High schooler Suzume inhabits a world in which earthquakes are caused not by tectonic plates shifting but by gigantic worms emerging from mysterious doors. She is oblivious to that—until she meets Souta, a young man responsible for closing those doors. Also keeping Japan safe are two cat deities who confine the worms within an otherworldly dimension.

But when Suzume unwittingly frees Daijin, one of the deities, from being a guardian stone, all worms and earthquakes break loose. Together with Souta, Suzume embarks on a journey to stop the calamities.
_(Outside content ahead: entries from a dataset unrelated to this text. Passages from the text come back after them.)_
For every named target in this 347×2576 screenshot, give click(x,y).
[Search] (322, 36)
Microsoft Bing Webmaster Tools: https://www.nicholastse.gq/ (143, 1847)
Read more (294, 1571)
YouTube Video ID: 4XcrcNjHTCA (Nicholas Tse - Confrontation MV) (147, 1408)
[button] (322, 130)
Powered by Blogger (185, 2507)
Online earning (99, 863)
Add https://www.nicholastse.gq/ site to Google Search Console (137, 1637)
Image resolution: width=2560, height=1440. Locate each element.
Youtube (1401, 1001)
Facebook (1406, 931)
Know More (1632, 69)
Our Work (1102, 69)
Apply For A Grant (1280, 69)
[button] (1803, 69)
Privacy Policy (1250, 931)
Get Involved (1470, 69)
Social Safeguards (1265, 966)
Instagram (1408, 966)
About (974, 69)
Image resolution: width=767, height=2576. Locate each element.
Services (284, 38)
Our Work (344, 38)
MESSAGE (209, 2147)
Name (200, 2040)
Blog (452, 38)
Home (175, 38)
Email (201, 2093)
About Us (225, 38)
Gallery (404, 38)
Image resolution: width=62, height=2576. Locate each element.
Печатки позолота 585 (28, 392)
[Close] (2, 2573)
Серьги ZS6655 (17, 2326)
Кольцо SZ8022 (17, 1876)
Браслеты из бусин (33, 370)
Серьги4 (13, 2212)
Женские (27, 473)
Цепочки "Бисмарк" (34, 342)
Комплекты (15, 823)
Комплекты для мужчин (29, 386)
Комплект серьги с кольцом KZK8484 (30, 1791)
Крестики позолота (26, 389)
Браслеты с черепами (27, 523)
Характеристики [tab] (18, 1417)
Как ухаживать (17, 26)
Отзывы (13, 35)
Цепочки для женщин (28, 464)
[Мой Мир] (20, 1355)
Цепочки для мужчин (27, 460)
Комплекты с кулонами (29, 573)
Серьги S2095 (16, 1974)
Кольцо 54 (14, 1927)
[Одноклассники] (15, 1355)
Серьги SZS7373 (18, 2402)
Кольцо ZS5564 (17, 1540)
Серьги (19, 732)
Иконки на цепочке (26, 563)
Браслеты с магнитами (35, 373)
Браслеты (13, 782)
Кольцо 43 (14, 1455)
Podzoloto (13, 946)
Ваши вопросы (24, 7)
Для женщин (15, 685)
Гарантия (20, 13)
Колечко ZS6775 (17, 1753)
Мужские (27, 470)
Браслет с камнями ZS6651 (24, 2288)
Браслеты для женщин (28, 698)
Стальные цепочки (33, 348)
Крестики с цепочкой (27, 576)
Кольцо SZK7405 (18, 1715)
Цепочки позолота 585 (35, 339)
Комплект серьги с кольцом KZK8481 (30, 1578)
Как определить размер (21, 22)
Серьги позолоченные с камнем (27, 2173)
While this anime film—a box-office hit in Japan and China—delves into the weighty issues of natural disasters and grief, it stays light-hearted with humor that includes the antics of the Instagrammably cute Daijin. Souta, who becomes an anthropomorphic chair under Daijin’s curse, also brings comic relief.

Daijin is emblematic of Shinto, which translates literally as “the way of the gods” and in which sacred spirits reside in nature. This worldview is, of course, un-Biblical, but the film does valorize love and self-sacrifice.

For a story that uses romance to drive much of its plot, Suzume and Souta’s relationship isn’t all that compelling. Viewers are also left on their own to make sense of Daijin’s frenemy relationship with Suzume, and the movie ­contains a handful of moderately offensive words.

Still, Suzume is a dazzling window into Japan.